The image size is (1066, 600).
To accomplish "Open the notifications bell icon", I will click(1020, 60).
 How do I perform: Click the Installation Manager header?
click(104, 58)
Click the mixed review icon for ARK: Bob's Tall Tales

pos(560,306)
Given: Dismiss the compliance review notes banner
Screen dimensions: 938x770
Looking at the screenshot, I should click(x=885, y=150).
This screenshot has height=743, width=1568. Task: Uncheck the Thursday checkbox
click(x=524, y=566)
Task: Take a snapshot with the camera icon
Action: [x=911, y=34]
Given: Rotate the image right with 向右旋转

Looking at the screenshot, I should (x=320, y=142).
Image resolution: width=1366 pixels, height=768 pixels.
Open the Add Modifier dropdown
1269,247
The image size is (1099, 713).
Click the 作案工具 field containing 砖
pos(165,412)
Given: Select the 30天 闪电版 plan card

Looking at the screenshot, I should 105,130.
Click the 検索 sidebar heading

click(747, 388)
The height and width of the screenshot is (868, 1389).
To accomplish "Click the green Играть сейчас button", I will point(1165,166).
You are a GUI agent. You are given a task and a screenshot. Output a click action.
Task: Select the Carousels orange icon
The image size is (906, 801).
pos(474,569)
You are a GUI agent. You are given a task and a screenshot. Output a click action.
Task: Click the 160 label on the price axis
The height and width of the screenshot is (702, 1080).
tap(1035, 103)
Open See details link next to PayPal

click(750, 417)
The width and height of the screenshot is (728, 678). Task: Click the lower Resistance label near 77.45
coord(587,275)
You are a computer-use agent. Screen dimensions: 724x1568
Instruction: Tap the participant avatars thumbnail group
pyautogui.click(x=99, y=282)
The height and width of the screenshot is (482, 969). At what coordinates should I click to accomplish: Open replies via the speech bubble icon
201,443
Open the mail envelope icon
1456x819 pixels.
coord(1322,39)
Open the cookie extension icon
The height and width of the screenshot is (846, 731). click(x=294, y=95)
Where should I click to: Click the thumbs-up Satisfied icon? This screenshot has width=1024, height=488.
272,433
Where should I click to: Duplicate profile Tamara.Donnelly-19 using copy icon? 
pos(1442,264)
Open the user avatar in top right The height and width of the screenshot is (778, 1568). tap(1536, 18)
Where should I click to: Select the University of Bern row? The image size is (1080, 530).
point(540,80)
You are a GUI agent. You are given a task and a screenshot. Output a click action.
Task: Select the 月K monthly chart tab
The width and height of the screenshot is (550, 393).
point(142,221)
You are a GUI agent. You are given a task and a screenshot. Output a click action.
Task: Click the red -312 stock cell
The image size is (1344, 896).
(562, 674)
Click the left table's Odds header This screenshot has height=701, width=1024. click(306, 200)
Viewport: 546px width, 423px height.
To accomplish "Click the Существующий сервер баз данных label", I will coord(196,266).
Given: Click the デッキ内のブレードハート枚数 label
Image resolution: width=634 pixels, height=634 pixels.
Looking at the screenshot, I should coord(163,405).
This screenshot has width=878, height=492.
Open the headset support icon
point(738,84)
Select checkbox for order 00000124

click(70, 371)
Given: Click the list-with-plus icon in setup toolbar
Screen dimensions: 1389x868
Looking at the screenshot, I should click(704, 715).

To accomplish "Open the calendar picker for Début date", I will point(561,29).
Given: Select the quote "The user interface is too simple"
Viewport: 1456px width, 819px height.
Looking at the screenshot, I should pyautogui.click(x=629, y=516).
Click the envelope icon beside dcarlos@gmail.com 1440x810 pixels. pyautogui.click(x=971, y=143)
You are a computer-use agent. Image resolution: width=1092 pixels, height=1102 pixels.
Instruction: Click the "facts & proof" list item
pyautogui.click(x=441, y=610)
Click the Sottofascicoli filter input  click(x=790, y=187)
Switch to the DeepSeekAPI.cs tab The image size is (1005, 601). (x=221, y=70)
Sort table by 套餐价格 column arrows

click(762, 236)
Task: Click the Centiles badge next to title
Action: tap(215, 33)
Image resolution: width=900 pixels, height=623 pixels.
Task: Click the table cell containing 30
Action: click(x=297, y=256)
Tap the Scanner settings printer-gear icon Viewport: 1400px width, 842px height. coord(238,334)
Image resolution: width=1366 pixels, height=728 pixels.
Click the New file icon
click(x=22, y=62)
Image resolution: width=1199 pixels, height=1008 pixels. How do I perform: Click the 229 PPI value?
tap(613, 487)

#### Your assignment
Report the lines above that contain "computer".

#### Written answer
You are a computer-use agent. Screen dimensions: 724x1568
You are a computer-use agent. Image resolution: width=1092 pixels, height=1102 pixels.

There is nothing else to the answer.